**Texto fornecido:**
· · · ·

Herbert Marcuse (1898 a 1979), filósofo alemão, professor e conferencista radicado nos EUA desde 1934 para escapar do nazismo. Filiava-se à Escola de Frankfurt, que combina a crítica marxista do capitalismo com os novos conhecimentos oriundos da psicologia e da economia. Foi um dos “novos filósofos” da década de 1960 e esteve na moda principalmente nos meios da juventude universitária contestadora do status quo nos países capitalistas ocidentais. A “nova esquerda” se considerava independente em relação aos partidos comunistas e à orientação da União Soviética. No seu livro “Eros e a Civilização”, Herbert ensaiou uma síntese com as idéias de Freud e de Marx: o inconsciente erótico sofre a repressão do consciente racional (1955). Da mesma forma, a massa revolucionária estava oprimida política e economicamente pela burguesia. A massa ansiava por se libertar dessa opressão. Este anseio acontece tanto na sociedade capitalista como na sociedade comunista, porque os dois tipos são repressores. Herbert desenvolve essa tese nos seus livros “O Marxismo Soviético” e “O Homem Unidimensional”, publicados em 1958 e 1964, respectivamente. Em outro livro de larga repercussão intitulado “Idéias Sobre uma Teoria Crítica da Sociedade”, ele reúne ensaios de diferentes épocas: novas fontes para a fundamentação do materialismo histórico (1932), estudo sobre a autoridade e a família (1936) e sobre o conceito de negação na dialética (1966).

A crítica da economia política há de ser tomada como expressão científica de uma problemática que apreende toda a essência humana. O trabalho exteriorizado na economia burguesa implica alienação do homem, desvalorização da vida, distorção e perda da realidade humana. Além de produzir bens, o trabalho produz a si mesmo e ao trabalhador como mercadoria. O trabalhador se torna mercadoria tanto mais barata quanto mais mercadoria produz. No conceito de trabalho deve se conter uma relação humana e não uma relação econômica. No trabalho se realiza a universalidade tipicamente humana. O trabalho é a verdadeira expressão da liberdade humana.

[O trabalho pode ser o caminho da servidão. A vadiagem pode ser a expressão da liberdade humana. O dono do capital tem o direito de vadiar muitas horas todos os dias durante a semana e muitas semanas durante o ano. O empregado tem o direito de trabalhar muitas horas todos os dias com breve descanso semanal, sendo-lhe reservado poucos dias durante o ano para vadiar. A liberdade virá quando empregador e empregado tiverem o direito de vadiar em igual extensão].

· · · ·

**Linhas fornecidas:**
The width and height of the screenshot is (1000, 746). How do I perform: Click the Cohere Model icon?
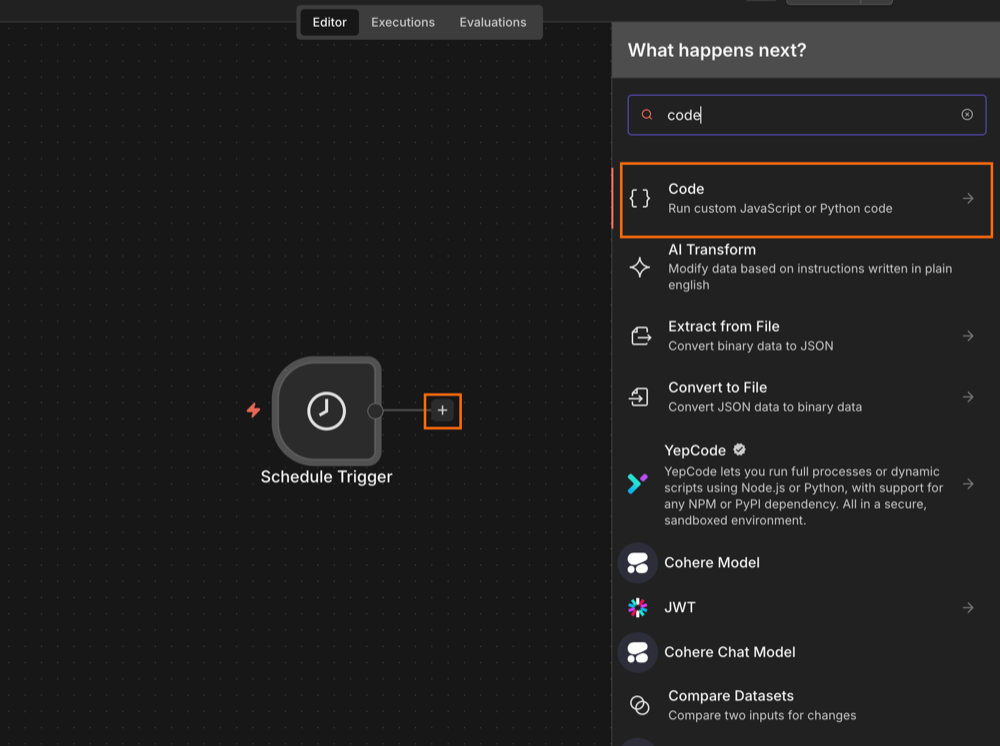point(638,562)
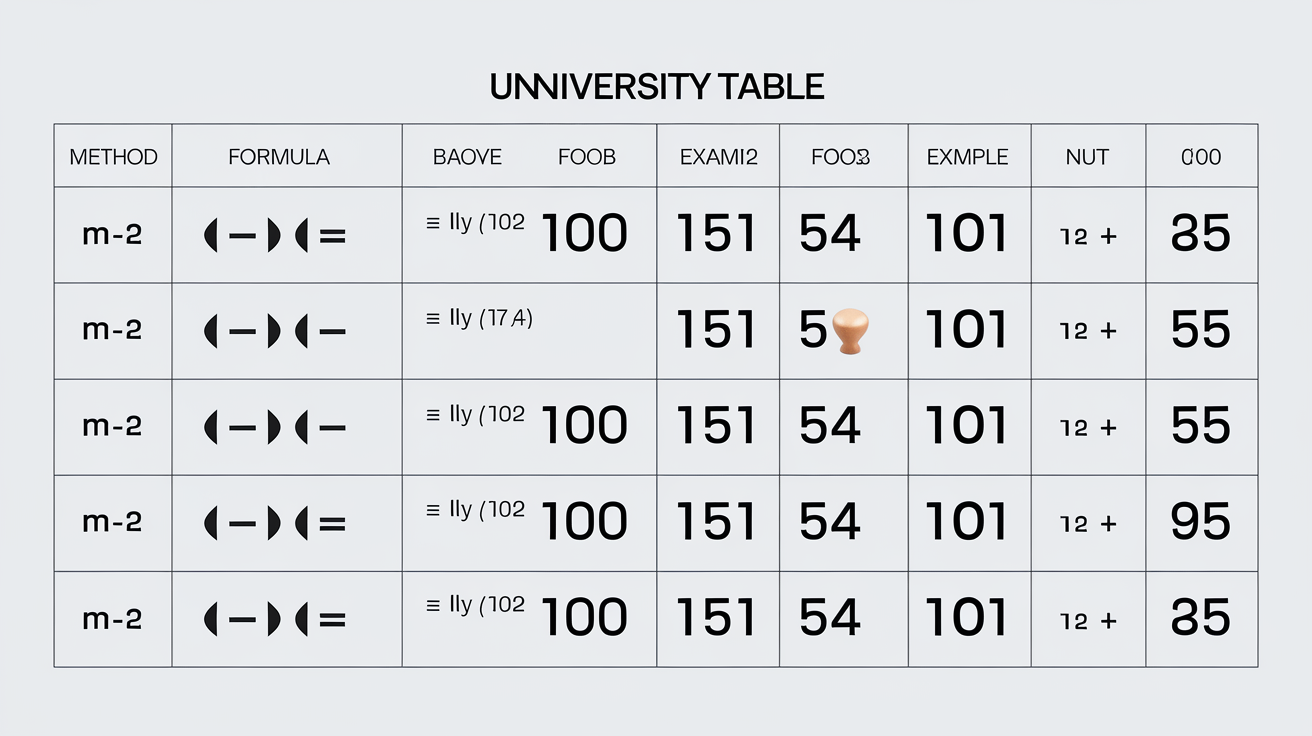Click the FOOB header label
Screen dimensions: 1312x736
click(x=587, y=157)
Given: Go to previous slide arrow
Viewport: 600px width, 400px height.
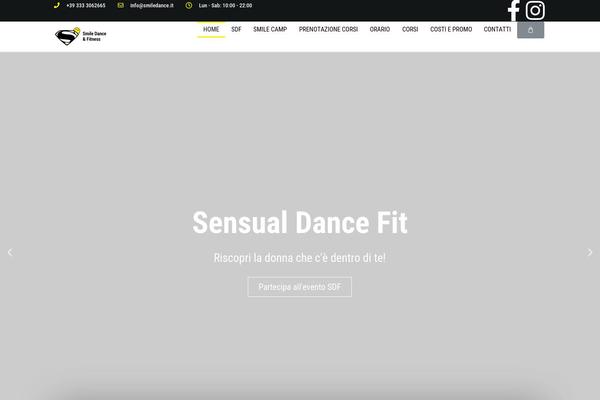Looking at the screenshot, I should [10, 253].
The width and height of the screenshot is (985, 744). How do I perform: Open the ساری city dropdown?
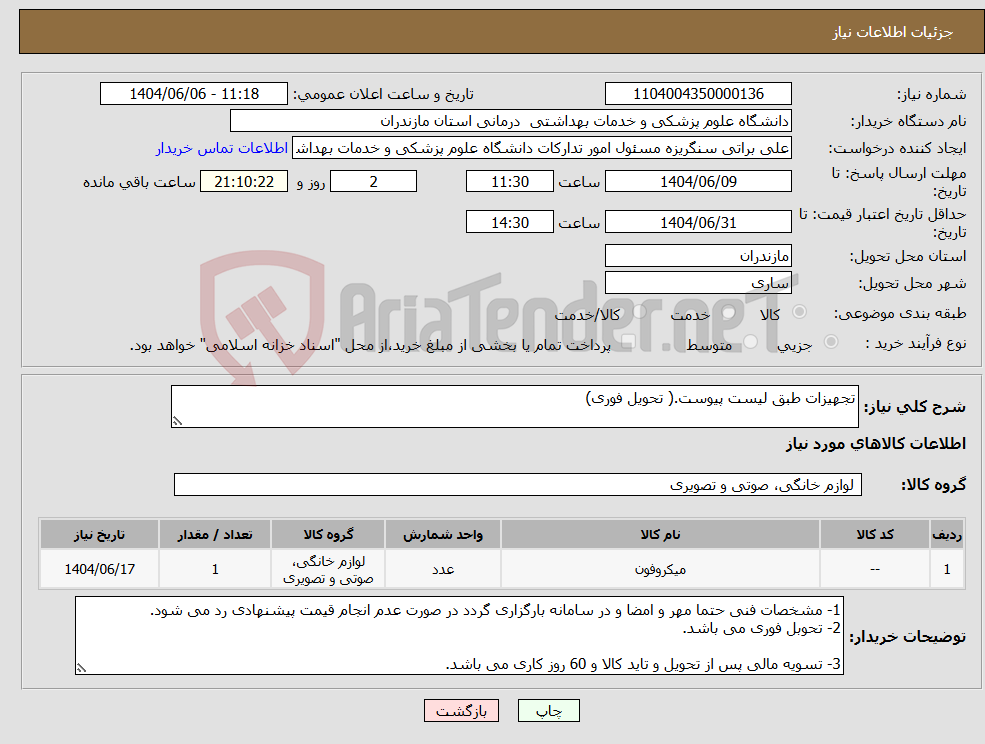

· · · ·

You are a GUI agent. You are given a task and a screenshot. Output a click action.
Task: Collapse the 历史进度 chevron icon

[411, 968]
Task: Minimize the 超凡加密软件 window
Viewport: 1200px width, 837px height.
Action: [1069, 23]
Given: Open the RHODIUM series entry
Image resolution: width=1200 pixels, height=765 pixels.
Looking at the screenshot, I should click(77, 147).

· · · ·

**O que fazer:**
A. Extraia do texto sobre Herbert Marcuse o trecho que começa em "[O trabalho pode" e segue até "em igual extensão].", sem qualquer alteração.
B. Segundo o texto sobre Herbert Marcuse, em que ano ele se radicou nos EUA?
C. Dê continuidade ao texto sobre Herbert Marcuse a partir do ponto em que ele termina.
As linhas não são necessárias para nada aqui.

**Respostas do exercício:**
A.
[O trabalho pode ser o caminho da servidão. A vadiagem pode ser a expressão da liberdade humana. O dono do capital tem o direito de vadiar muitas horas todos os dias durante a semana e muitas semanas durante o ano. O empregado tem o direito de trabalhar muitas horas todos os dias com breve descanso semanal, sendo-lhe reservado poucos dias durante o ano para vadiar. A liberdade virá quando empregador e empregado tiverem o direito de vadiar em igual extensão].

B. Em 1934.

C.
O sentido do trabalho, diz Herbert, consiste em propiciar ao homem a propriedade de bens e torna-los o universo da sua auto-realização e da sua auto-afirmação. A propriedade privada é uma forma falsa de ter bens. O retorno do homem à sua propriedade verdadeira é o retorno à sua essência social. O homem se reconhece como ser social exatamente em seus bens e no trabalho que existe neles. O relacionamento do homem com o objeto do seu trabalho implica relacionamento com outros homens.

Somente a prática resolve as contradições teóricas. O humanismo levado às últimas conseqüências difere do idealismo e do materialismo. O homem é interiormente livre (autônomo) e exteriormente determinado pela autoridade terrena (heterônomo). A reprodução de toda a sociedade só é possível em meio a uma crise permanente. O homem se encontra colocado em um sistema de ordem terrena que não corresponde de modo algum às doutrinas fundamentais da cristandade. Toda interpretação metafísica da ordem terrena traz consigo a tendência à formalização. Herbert cita Calvino: “Não foi o amor ou a justiça divina e sim a majestade divina que atuou na criação do mundo e, desse modo, os desejos e impulsos, as esperanças e queixas dos homens devem orientar-se não pelo amor nem pela justiça e sim pela obediência incondicional e o culto humilde”. Em conexão com a doutrina protestante da Reforma, ocorre uma reorganização programática da família e considerável fortalecimento da autoridade do pater famílias cada vez mais planificada e artificialmente criada. As características que a ordem social vindoura apresentará exigirão reavaliar os valores humanos a partir da infância. Honrar, temer e venerar em lugar de amar se torna o elemento decisivo na relação entre pai e filho.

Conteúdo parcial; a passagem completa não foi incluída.